■ Geselecteerde tekst
******

Bij een gegeven budget B, en prijzen van de behoeften, kan de cliënt op basis van zijn preferenties een nutscurve U construeren waarin
de afruil tussen beide behoeften besloten ligt. De instelling heeft een productiemogelijkhedencurve t waarin de afruil tussen personeel en
leven besloten ligt.
De cliënt besluit zijn zorg in te kopen bij die instelling die kan voldoen aan de voorkeuren die de cliënt heeft. Op deze manier komt er een
evenwicht tot stand tussen cliënt en instelling zoals geïllustreerd in figuur 1.

******

■ Aangeleverd materiaal
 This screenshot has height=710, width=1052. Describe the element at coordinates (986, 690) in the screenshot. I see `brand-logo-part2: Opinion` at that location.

******

■ Uit te voeren
• A. Beantwoord over de tekst over cliënt en zorginstelling:
(i) Welke curve kan de cliënt construeren bij een gegeven budget B en de prijzen van de behoeften?
(ii) Tussen welke twee zaken ligt de afruil besloten in de productiemogelijkhedencurve van de instelling?
(iii) Bij welke instelling besluit de cliënt zijn zorg in te kopen?
• B. Zet de tekst over cliënt en zorginstelling voort vanaf de laatste zin.

■ Antwoorden per opdracht
• A.
(i) Een nutscurve U, waarin de afruil tussen beide behoeften besloten ligt.
(ii) Tussen personeel en leven.
(iii) Bij de instelling die kan voldoen aan de voorkeuren van de cliënt.

• B.
Figuur 1. Evenwicht tussen de cliënt (vraag) en de zorginstelling (aanbod) met betrekking tot personeel en leefbehoeften
In dit korte-termijnevenwicht geeft de cliënt zijn volledige budget uit aan de instelling die aan zijn behoeften kan voldoen. Op de langere
termijn is het niet vanzelfsprekend dat de cliënt iedere budgetperiode zijn volledige budget uitnut. De cliënt kan op basis van
verwachtingen besluiten om in een bepaalde periode een wat lager zorgniveau te kiezen dan het zorgniveau dat zou behoren bij de
volledige uitnutting van zijn budget. Dit besluit kan actueel worden als de cliënt verwacht dat de prijzen van de zorgbehoeften gaan
stijgen. Om in de toekomst van een bepaald zorgniveau verzekerd te zijn, is het dan verstandig om een gedeelte van het budget te sparen
om later, als de prijsstijgingen zich hebben voorgedaan, het gespaarde aan te wenden. Dit geldt vooral als het zorgkantoor niet bereid is
om de prijsstijgingen volledig te compenseren in het budget. Op deze wijze is de cliënt in staat om zijn intertemporele zorgportefeuille
dusdanig vast te stellen dat de cliënt in de tijd een stabiel niveau van behoeftebevrediging heeft. Ook het omgekeerde zou mogelijk
moeten zijn: nu geld lenen als wordt verwacht dat de zorgprijzen gaan dalen.
Er zijn twee problemen binnen deze intertemporele context. Ten eerste: zijn de verwachtingen omtrent de prijsontwikkelingen de juiste?
Ten tweede is er een leen- en spaarprobleem. Wat is mogelijk en wat is wenselijk?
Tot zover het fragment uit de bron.